The ROAM case is the source of the Lab's BRW methodology, developed through an MSc thesis under the supervision of Dr. Gideon Ndubuisi at TU Delft TPM. The thesis applies the bypass-repurpose-weaken typology to the specific question of how ROAM navigates the legacy ICE-motorcycle regime, and traces how the company's strategic posture — a hybrid of repurpose (existing motorcycle-finance channels redirected to electric) and bypass (parallel after-sales, parts, and servicing networks built specifically for electric) — maps onto observed operational choices.

Field data collection spans (a) semi-structured interviews with ROAM engineering, commercial, and fleet-operations staff; (b) rider-level interviews with ROAM-equipped boda-boda operators across Nairobi; (c) secondary analysis of operator disclosures, trade-press reporting, and regulatory filings; and (d) comparative reading against parallel cases in Rwanda (Ampersand), Uganda (Zembo), and regional reference cases. The full methodological account is documented in the BRW methodology page.

Research status: HREC-approved fieldwork protocol in place; ethics revisions completed to cover GDPR compliance, fieldwork risk mitigation, and consent for non-interview data types (operational observations, transaction-data analysis, photographic documentation). Thesis submission scheduled mid-2026; a public summary will appear on the articles page following submission.

Case 02

MiMaji — Water Delivery at the Caretaker Layer

MiMaji (mimaji.co.ke, "My Water" in Swahili) is a live consumer-facing 20-litre water-jug delivery platform operating in Nairobi. The platform is a commercial operation — not a research project — but provides the Lab with direct, continuous operational exposure to the payment-layer frictions that the finance programme analyses and to the caretaker-mediated distribution patterns that the water programme studies.

Technology stack: Next.js 14 App Router on Vercel, Supabase as data and authentication layer, direct M-Pesa Daraja integration for STK-push payments, Africa's Talking for SMS and USSD traffic, GitHub for code hosting. The stack is deliberately conventional; the research-relevant complexity lives at the payment and caretaker-interaction layers, not at the engineering layer.

Operational issues that translate into research questions. MiMaji's day-to-day operational record surfaces the frictions that the finance programme treats at an analytical level. Failed STK-push attempts, reconciliation-lag on successful payments, caretaker-mediated payment relationships that are not visible in the platform's own data, and the gap between an order placed and a payment settled — each of these is both an operational problem for MiMaji and a research datum for the Lab. A research organisation that was not operating a commercial platform in the same payment environment would have to infer these frictions; we observe them directly.

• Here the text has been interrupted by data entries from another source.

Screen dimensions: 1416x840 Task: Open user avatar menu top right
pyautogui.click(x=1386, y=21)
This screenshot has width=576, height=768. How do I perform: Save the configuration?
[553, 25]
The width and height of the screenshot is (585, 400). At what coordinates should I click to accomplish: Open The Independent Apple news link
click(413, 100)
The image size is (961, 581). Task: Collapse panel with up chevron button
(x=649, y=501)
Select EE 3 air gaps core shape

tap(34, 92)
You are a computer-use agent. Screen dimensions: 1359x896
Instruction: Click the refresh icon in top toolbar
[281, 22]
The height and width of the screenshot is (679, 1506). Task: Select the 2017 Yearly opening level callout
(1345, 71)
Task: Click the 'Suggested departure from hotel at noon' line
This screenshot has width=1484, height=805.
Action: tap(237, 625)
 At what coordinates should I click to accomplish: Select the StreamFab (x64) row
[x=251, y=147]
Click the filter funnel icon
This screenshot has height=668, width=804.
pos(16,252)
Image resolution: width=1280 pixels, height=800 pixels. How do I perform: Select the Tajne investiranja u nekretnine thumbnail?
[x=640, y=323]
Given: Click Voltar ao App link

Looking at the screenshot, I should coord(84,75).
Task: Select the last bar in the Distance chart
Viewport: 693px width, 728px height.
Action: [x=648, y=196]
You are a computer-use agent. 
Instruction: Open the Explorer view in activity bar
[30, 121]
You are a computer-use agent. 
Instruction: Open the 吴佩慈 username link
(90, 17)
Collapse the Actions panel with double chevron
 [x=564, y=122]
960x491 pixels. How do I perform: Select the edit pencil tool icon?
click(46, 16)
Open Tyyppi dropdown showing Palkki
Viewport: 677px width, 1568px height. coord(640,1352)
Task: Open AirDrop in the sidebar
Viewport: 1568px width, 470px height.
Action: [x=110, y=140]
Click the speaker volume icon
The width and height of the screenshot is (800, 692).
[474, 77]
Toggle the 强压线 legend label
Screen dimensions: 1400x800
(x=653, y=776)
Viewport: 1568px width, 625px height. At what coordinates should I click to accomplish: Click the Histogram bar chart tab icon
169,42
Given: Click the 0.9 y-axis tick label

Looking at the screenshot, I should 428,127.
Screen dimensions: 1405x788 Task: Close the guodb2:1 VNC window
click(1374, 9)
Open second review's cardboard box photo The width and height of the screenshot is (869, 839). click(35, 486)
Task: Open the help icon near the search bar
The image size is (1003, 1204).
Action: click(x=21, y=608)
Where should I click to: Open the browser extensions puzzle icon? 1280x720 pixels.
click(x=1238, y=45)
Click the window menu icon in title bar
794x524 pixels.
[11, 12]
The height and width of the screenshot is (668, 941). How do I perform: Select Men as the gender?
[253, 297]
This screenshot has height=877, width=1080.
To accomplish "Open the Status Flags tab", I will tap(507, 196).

The firewall. MiMaji is operated commercially and its operational choices are made on commercial grounds. The Lab's research is conducted independently; research findings about the Kenyan water-access system are not influenced by MiMaji's commercial trajectory, and commercial revenue from MiMaji does not direct or fund the Lab's research output. Where MiMaji's operational data is used in research, it is anonymised, aggregated, and used under the platform's published privacy terms.

Case 03

The Nairobi Boda-Boda Economy as System Context

The first two cases sit inside a larger system context: the Nairobi boda-boda economy. Approximately 1.4 million boda-boda operators work across Kenya's urban centres; the share operating in Nairobi specifically is estimated at 300,000–400,000. Their collective daily turnover, their daily consumption of fuel (or electricity), their daily utilisation of mobile-money payments, and their daily engagement with asset-finance and insurance products make them one of the most important single economic cohorts in urban Kenya.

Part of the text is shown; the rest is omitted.